Passage given:
--------

Undeterred, Mars storms the conference venue with Fox, his remaining mercenaries, and fellow sleeper agents working amongst the building's security, taking the attendees hostage as a diversion to release the rest of the weaponized plague he had kept for himself. Having moved to the venue in anticipation of Mars's next move, Gentry, Hightower, and the surviving Ground Branch operatives, as well as Zoya and Brewer, eventually dispatch Mars's men. Much to the displeasure of Zoya, Court kills her father in the building's subterranean area. Brewer then tries to murder Court in order to salvage her own career when she is shot by Zoya, who is then shot by Court, who mistakes her for one of Mars's henchmen. While the two women survive, Brewer is quietly but sternly warned by her superior Matthew Hanley not to have Court killed next time.

The conference attendees who were in contact with the plague are later issued antibiotics to offset its effects. After meeting with Zoya one last time, Court goes off grid.

==Characters==
- Courtland "Court" Gentry: (aka The Gray Man; code name Violator) CIA contract agent and former CIA employee, former member of Special Activities Division (Ground Branch) and the Autonomous Asset Program
- Matthew Hanley: Deputy Director of Operations, CIA
- Suzanne Brewer: Senior Officer, Plans and Programs, CIA
- Zoya Feodorovna Zakharova: Former SVR (Russian Foreign Intelligence) officer
- Dirk Visser: Luxembourg-based banker
- Won Jang-Mi: (aka Janice Won) North Korean virologist and intelligence asset
- Vladimir Belyakov: Russian oligarch
- Charlie Jones: Nottingham-based crime boss
- Anthony Kent: Nottingham-based criminal
- Alexi Filotov: Russian GRU (Military Intelligence) officer
- Zach Hightower: CIA contract agent, former CIA Special Activities Division (Ground Branch) team leader
- Walt Jenner: CIA Special Activities Division (Ground Branch) team leader
- Chris Travers: CIA Special Activities Division (Ground Branch) officer
- Lucas Renfro: Deputy Director of Support, CIA
- Maria Palumbo: Senior Executive, Operations, CIA
- Marty Wheeler: Assistant Deputy Director of Support, CIA
- Alf Karlsson: Executive, Operations, CIA
- David Mars: London-based businessman
- Feodor Zakharov: Former director of the GRU (Russian military intelligence), father of Zoya Zakharova
- Artyom Primakov: (aka Roger Fox) Russian mafia vor
- Jon Hines: Bodyguard to Roger Fox
- Sir Donald Fitzroy: London-based security consultant (retired)

--------

Dataset:
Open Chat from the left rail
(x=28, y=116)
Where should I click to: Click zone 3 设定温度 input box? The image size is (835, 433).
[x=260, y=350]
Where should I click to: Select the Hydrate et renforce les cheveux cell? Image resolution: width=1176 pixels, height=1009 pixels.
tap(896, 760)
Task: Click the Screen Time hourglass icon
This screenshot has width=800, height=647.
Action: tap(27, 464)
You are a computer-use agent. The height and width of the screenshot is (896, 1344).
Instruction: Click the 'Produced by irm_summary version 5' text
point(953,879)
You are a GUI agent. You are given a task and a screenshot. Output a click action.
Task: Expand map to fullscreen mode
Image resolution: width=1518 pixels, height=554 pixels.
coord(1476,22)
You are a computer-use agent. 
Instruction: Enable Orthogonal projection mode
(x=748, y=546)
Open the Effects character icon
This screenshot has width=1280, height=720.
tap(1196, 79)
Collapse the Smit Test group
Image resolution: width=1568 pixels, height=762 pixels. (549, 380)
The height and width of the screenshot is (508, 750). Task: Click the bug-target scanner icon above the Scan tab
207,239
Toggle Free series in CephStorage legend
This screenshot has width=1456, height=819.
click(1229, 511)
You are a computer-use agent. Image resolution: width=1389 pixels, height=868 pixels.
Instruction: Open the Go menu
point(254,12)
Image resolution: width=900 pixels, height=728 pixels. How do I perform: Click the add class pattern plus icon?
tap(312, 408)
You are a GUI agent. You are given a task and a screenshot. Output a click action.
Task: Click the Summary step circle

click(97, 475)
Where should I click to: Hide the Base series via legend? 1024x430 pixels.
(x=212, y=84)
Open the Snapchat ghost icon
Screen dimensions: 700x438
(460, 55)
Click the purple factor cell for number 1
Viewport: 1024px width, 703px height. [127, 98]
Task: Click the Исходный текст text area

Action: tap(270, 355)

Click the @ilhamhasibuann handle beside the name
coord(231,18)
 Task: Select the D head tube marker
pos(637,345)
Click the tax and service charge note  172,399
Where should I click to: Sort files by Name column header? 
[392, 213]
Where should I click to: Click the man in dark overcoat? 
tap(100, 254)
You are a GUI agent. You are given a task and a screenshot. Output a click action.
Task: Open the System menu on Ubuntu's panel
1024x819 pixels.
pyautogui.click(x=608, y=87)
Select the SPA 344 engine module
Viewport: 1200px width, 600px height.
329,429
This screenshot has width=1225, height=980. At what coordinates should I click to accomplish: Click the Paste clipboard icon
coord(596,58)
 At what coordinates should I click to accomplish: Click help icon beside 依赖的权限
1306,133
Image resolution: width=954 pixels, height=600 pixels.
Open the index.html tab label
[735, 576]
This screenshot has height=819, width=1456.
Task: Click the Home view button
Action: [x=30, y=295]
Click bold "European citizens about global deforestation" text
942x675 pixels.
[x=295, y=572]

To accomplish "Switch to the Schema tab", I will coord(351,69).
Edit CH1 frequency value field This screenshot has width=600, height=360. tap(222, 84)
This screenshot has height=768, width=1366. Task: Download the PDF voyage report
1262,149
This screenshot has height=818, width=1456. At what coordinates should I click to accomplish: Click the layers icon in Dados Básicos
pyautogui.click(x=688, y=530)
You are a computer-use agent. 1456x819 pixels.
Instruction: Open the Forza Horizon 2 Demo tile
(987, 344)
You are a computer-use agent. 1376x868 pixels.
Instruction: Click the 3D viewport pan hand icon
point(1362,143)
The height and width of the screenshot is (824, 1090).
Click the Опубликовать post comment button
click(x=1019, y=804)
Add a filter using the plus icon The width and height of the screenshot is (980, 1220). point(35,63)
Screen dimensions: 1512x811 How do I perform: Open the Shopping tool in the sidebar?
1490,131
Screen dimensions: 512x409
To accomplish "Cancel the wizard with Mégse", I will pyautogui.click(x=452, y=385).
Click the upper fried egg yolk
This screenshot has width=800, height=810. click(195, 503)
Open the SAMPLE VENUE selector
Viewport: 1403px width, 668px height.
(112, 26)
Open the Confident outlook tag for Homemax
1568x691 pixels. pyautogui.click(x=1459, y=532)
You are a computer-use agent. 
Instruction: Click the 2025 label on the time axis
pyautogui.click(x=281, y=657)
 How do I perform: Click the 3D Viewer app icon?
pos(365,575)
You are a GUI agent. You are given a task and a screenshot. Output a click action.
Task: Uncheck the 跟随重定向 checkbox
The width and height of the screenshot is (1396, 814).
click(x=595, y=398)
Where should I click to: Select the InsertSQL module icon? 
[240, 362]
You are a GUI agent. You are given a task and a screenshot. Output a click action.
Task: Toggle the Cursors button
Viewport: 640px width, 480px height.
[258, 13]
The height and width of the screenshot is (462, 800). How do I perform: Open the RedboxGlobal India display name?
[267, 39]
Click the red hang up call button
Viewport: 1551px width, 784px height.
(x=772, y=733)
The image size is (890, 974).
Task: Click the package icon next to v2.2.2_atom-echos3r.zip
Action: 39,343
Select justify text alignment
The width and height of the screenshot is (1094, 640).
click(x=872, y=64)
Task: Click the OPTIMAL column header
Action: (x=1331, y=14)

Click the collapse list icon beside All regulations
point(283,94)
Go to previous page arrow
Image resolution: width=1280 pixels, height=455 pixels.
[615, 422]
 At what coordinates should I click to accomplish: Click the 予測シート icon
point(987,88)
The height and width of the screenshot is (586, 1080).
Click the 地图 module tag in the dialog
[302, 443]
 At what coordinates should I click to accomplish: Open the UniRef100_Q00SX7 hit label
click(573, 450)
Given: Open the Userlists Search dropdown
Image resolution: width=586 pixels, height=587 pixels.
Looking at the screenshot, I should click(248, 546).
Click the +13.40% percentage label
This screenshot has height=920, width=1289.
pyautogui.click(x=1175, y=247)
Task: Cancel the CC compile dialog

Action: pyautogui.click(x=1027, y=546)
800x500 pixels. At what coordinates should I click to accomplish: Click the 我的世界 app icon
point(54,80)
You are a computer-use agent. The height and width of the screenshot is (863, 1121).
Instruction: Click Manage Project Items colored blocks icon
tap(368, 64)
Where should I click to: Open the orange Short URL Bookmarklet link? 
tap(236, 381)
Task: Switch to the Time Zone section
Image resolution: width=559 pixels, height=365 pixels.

--------

Problem 1:
Which characters in the Gray Man character list are described as based in a particular city? Give each with that city.
Problem 2:
Copy the records from their first line down through the line that contains "tap(896, 760)", both ends included.

Written reply 1:
- Dirk Visser: Luxembourg
- Charlie Jones: Nottingham
- Anthony Kent: Nottingham
- David Mars: London
- Sir Donald Fitzroy: London

Written reply 2:
Open Chat from the left rail
(x=28, y=116)
Where should I click to: Click zone 3 设定温度 input box? The image size is (835, 433).
[x=260, y=350]
Where should I click to: Select the Hydrate et renforce les cheveux cell? Image resolution: width=1176 pixels, height=1009 pixels.
tap(896, 760)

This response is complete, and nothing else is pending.